Separated Cat Treatment. One of the easiest ideas to implement is a separate cat treatment area located near cat exam rooms and ward. With this design, the cat areas of the hospital can function as a “mini clinic” space. This does not take a lot of room and removes cats from the chaos of the primary treatment space. Designs that include windows into the main treatment room allow for better communication between the cat area and other medical spaces.
Minor Treatment. This treatment space is located behind exam rooms and functions as a quiet area for simple procedures that might need more space or equipment than an exam room might offer. The client can step into this space as well. This minor treatment space is intentionally placed away from potentially frightening and unfamiliar sounds, smells, and activity associated with procedures and surgery. It can remain calmer and quieter because of its placement.

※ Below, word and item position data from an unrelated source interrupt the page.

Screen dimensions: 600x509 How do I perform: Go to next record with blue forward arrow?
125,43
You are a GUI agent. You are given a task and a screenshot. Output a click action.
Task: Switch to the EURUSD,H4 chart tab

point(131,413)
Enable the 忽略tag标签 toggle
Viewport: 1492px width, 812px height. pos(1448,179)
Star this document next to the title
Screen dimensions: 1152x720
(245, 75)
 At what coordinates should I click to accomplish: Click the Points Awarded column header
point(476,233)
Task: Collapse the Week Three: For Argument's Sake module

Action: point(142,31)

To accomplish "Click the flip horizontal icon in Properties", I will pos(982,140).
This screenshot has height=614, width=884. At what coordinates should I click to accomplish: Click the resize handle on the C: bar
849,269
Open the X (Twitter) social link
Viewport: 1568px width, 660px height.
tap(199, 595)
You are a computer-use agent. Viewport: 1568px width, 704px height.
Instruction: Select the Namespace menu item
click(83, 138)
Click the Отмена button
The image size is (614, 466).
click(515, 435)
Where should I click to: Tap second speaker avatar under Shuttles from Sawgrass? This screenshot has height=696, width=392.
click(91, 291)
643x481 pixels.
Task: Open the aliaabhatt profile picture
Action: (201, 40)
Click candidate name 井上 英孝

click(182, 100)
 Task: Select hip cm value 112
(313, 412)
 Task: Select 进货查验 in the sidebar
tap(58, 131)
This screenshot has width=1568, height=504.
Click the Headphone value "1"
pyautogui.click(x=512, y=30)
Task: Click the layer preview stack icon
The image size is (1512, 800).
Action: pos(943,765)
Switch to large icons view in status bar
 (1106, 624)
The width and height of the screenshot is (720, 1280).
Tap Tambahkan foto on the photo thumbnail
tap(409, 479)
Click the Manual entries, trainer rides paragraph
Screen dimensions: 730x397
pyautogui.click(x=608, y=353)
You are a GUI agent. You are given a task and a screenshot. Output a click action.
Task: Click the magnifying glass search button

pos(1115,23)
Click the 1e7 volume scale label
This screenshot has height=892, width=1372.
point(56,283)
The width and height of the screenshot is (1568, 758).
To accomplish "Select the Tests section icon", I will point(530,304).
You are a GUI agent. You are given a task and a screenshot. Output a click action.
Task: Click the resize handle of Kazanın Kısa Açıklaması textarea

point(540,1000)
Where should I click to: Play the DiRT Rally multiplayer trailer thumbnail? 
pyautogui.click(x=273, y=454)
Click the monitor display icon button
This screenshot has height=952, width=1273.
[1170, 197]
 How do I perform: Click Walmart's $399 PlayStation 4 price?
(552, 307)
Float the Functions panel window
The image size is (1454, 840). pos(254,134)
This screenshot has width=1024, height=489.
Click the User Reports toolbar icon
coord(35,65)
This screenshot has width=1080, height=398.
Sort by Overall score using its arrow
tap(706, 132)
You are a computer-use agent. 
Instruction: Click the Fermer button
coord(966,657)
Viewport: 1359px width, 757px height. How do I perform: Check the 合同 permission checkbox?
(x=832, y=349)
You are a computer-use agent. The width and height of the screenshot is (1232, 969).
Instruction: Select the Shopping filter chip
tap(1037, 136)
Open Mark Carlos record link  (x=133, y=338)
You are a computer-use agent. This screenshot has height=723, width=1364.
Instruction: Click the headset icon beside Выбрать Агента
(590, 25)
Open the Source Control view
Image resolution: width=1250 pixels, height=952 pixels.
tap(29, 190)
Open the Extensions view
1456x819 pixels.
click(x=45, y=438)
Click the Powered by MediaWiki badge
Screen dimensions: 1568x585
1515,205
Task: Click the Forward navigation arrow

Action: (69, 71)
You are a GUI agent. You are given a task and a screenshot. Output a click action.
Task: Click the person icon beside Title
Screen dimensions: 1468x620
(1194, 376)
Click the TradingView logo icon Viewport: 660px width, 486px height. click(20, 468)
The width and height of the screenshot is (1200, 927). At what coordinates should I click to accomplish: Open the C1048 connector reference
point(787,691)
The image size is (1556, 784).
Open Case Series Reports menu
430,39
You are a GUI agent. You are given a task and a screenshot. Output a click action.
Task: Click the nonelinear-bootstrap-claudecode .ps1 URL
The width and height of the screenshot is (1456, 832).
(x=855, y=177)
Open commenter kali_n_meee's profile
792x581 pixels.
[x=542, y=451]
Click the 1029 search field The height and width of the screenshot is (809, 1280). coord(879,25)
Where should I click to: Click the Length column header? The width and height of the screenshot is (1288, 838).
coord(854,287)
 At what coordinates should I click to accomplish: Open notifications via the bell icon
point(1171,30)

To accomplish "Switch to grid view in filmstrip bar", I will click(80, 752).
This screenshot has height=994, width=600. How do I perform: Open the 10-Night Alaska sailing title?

Treatment Curtains. Treatment curtains are borrowed from cubicle curtains used in human medical triage and emergency care. They allow for flexible visual privacy, and they also cut down on noise and visual stimuli, as we have learned anecdotally from using them. A curtain track can be placed in the ceiling around any treatment table to convert it into a semiprivate space.
Separate ICU and Recovery. Separating more critical patients behind glass in the treatment space does wonders. Even if you have few critical or recovering patients, separating them will help create a quieter treatment space and quieter patient space. If you like the idea of glassed wards for more critical patients, ensure that the glass goes to the floor so you can quickly glance in and monitor patients, to continue to keep them safe.
Better Materials and Systems. Once the design is reworked to make treatment areas more specialized, focus on the next layer of design: selecting better materials and systems. Here are a few of our favorite ideas:
- Dimmable lighting. Lighting that dims allows you to de-stress the space when things are quiet, such as overnight for hospitalized pets.
- Windows and daylight into treatment. Placing some outside daylight in the treatment room can make it feel more connected to the natural environment, helping to de-stress the space and make your staff feel a lot better.
- Indoor/Outdoor options. As the Covid-19 crisis has taught us, having some flexible outdoor space can be very helpful for a veterinary practice. What about having a treatment porch, or if that is too ambitious, what about at least having a few operable windows, or a beautiful garden for walking post-surgical patients?
- Noise control. Noise control is critical. Use good ceiling materials that cut down on noise. Use quiet casters on your chairs, and quiet latches on cages. Every bit of unnecessary noise is an opportunity to rethink design elements.
We have a long way to go with veterinary treatment spaces, but with Fear Free, we’re on our way to reimagining medical care that is far better for the emotional wellbeing of pets than it has been in the past. We are excited to see your ideas implemented in the treatment room of tomorrow, and we know that we will never look back.
This article was reviewed/edited by board-certified veterinary behaviorist Dr. Kenneth Martin and/or veterinary technician specialist in behavior Debbie Martin, LVT.